CL: How would you advise people looking to do a large scale renovation or “ground up” project to best interview builders?
DB: Interview your general contractors to best understand how they work. Be collaborative with them and the design team to achieve your budget. Share your budget. Share your goals. If you can find the team that is your advocate (team being the right architect, engineers, and general contractor) then you have made a great start. I would not put several general contractors up against each other. There is a fallacy that people think they will get the best price by doing this.
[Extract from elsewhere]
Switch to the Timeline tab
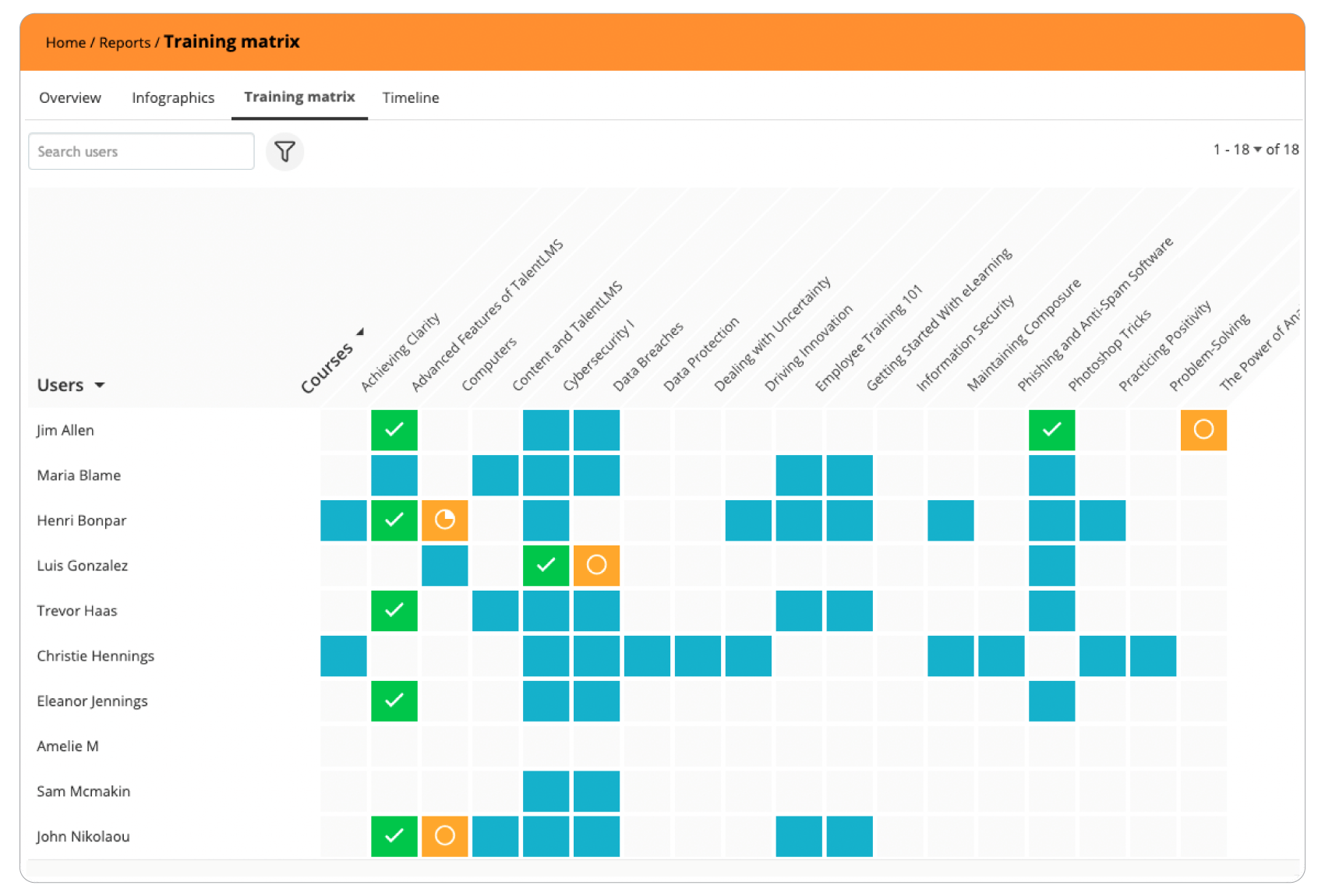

The problem there is you have too many sub contractors bidding on the project and the sub selection might be based on price only versus right fit. The subs will also only give so much effort to bidding it and they will miss scope. They have little motivation to bid it if they know they have little odds of getting the job. I could go on and on, but it is key to find the team members you truly believe have got your back, then make sure they are capable of the build, capable of managing the build, and capable of open, effective communication and transparency.
"Find the team members you truly believe have got your back, then make sure they are capable of the build, capable of managing the build, and capable of open, effective communication and transparency."
CL: What are the common mistakes that clients make during the construction part of a new home?
DB: They change their minds too much!! I am not sure about the exact psychology behind it all, but it seems a lot of client’s want something but hold back until construction starts to add it. For example, we do a lot of pre-construction analysis with clients and commonly the "off the cuff" cost is too high. So we then work with the design team and client to cut the cost to something they are happy with. Then we start...mid-stream they add most of the items we discussed (and cut) back into the project. The big problem then becomes the changes cost more than originally budgeted. There is a sequence we try to keep in construction. Disrupting it costs time and time is money. I understand there are many variables in making decisions, but if a client knows for sure that they are going to do something tell us early so we can do it for the best price and in the proper sequence.
CL: What architectural style do you most gravitate towards?
DB: Contemporary and Mid-Century Modern.
CL: What would you do if not building San Francisco’s finest residences?
DB: I would sell produce. It was my first job on Union Street as a kid and I loved it!
CL: What is your favorite SF restaurant?
DB: Tony’s Pizza in North Beach. I grew up hanging out in North Beach and I love pizza!!
CL: What do you like to do in your time off?
DB: I enjoy working on construction projects around my house, golf (which I never have time to do), and tennis with my family. Most of all, I love spending time with my wife and kids. I am a workaholic so the time I do spend with them is precious.
CaenLucier would like to thank Danny Bernardini for his time with LOFTY HEIGHTS!